Stored items:
************

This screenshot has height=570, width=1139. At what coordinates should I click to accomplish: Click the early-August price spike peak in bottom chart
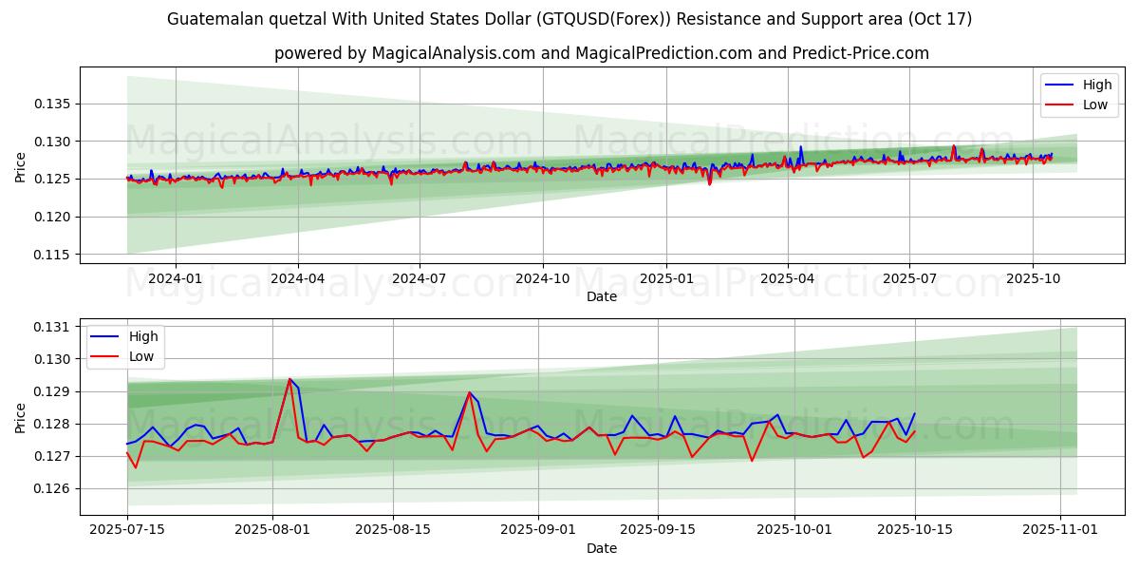coord(289,379)
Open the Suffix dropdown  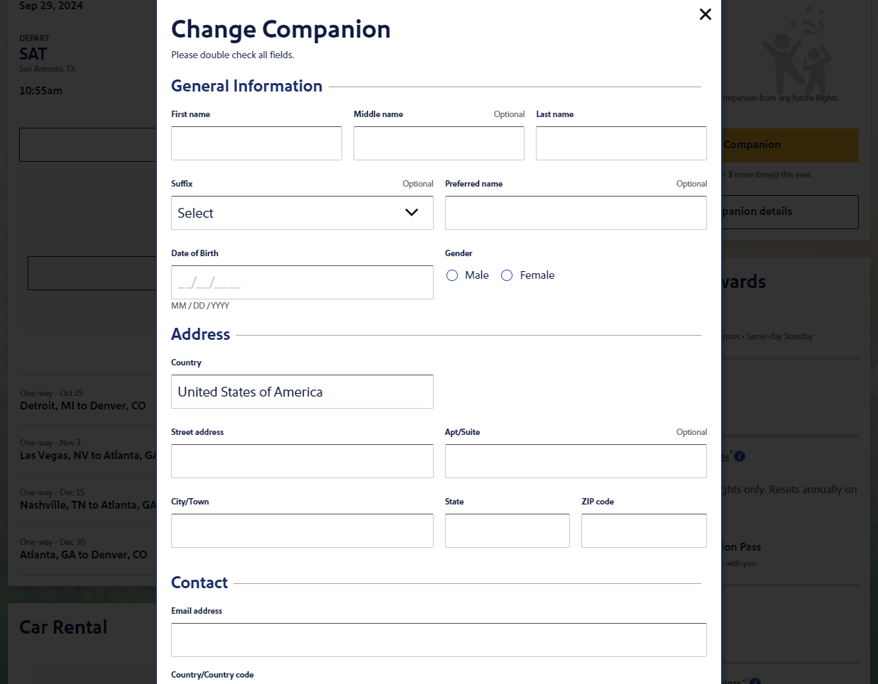[x=302, y=213]
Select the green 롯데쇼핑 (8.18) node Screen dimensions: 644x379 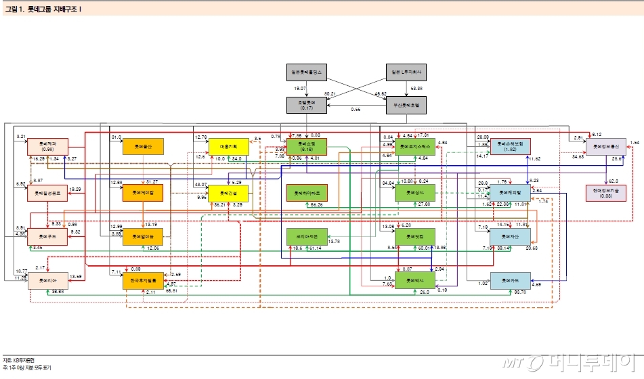click(307, 146)
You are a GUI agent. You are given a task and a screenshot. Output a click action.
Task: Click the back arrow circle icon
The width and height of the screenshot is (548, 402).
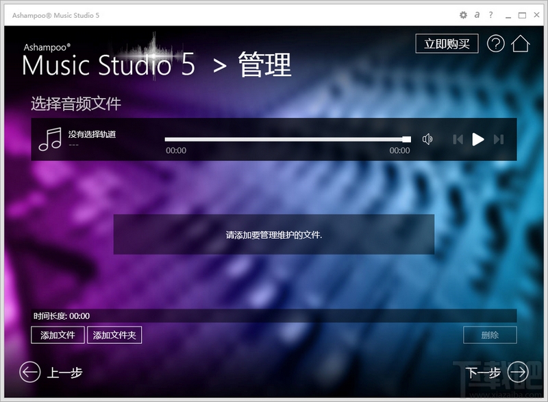click(29, 371)
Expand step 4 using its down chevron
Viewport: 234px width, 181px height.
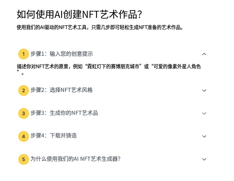[204, 136]
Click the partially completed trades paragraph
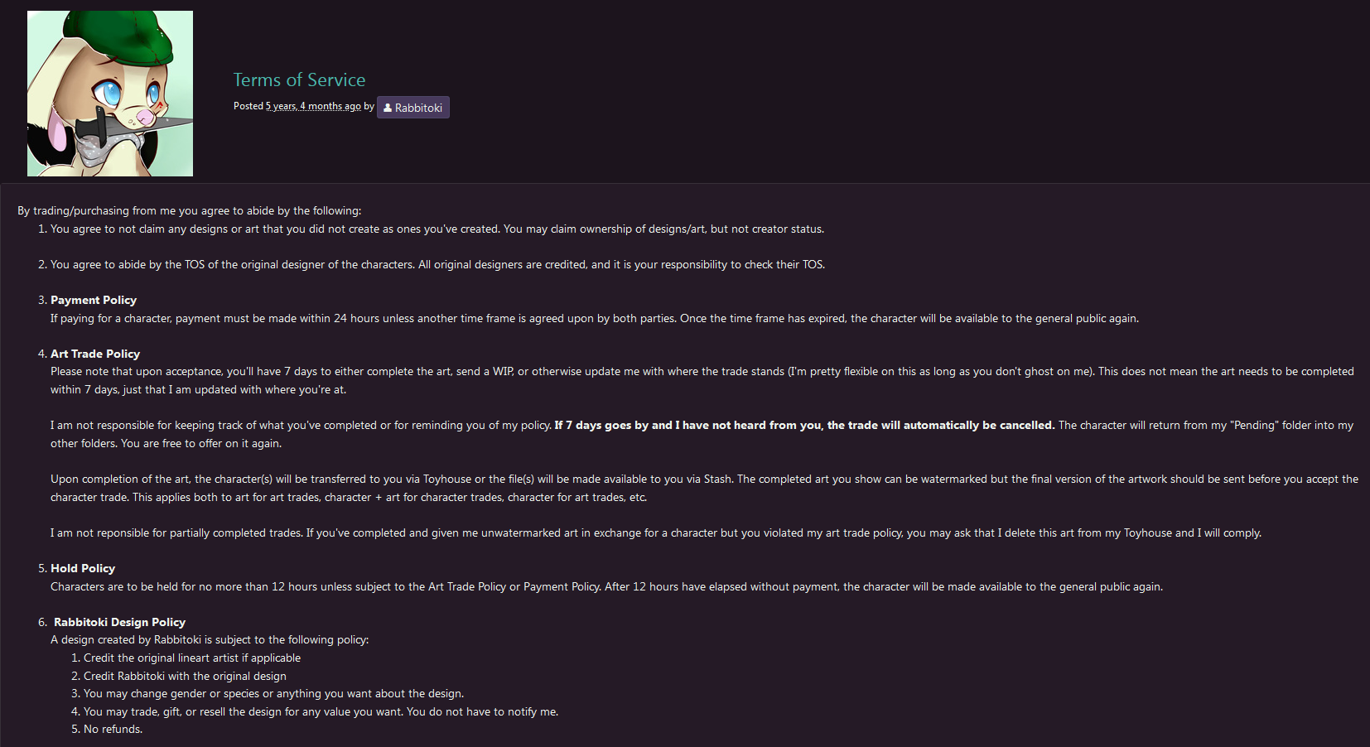1370x747 pixels. [x=655, y=533]
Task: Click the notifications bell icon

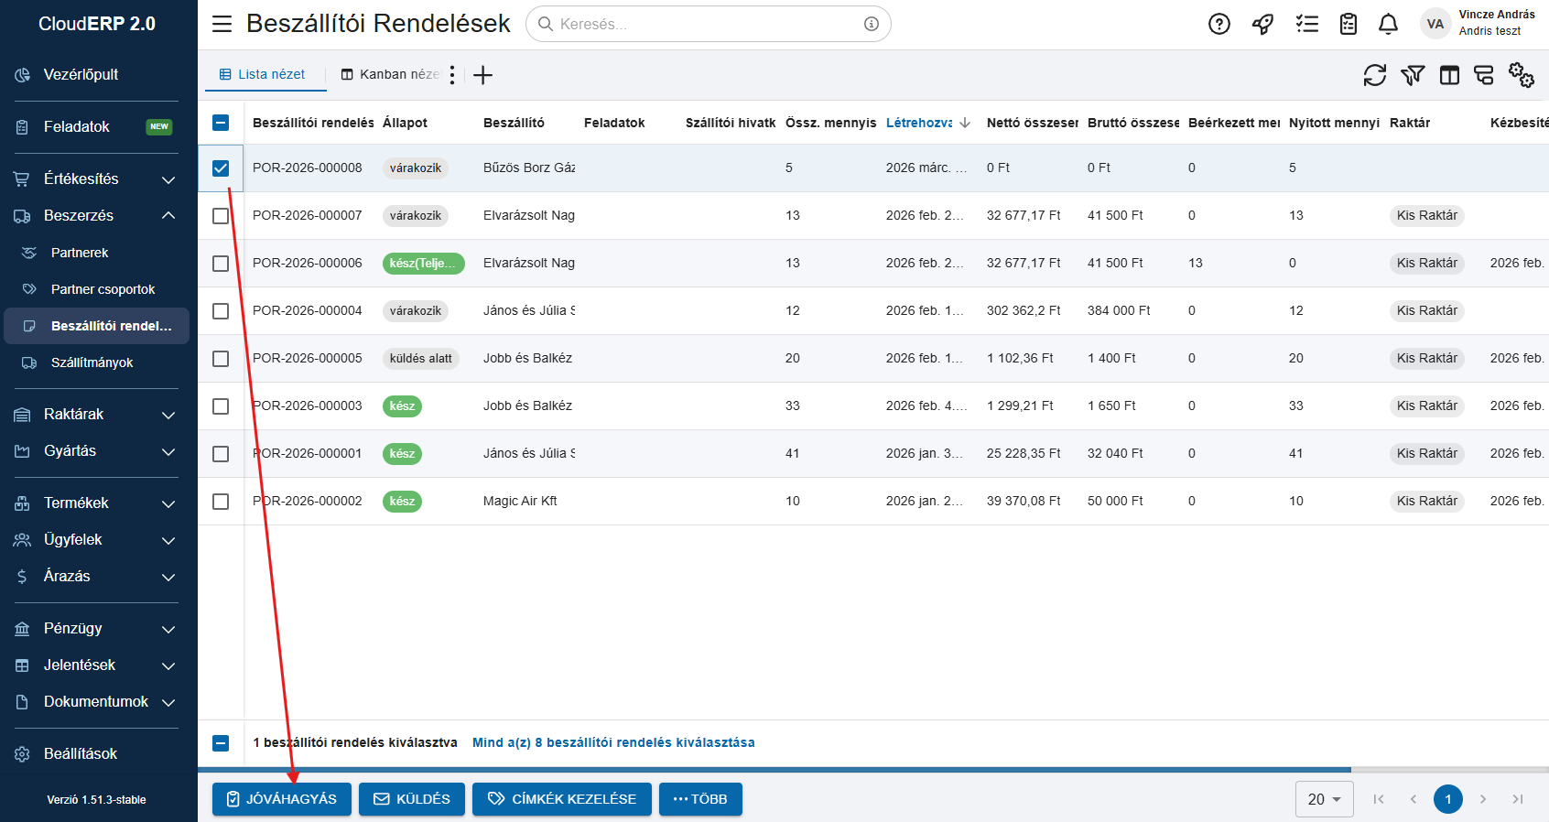Action: [1388, 25]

************

EXERCISE BRIEF
Only the lines from the one holding "Viewport: 234px width, 181px height." through the end of the records belong in the answer, copied exactly and without pictures.

RESPONSE
Viewport: 234px width, 181px height.
[204, 136]
Click the partially completed trades paragraph
1370x747 pixels. [x=655, y=533]
Task: Click the notifications bell icon

Action: [1388, 25]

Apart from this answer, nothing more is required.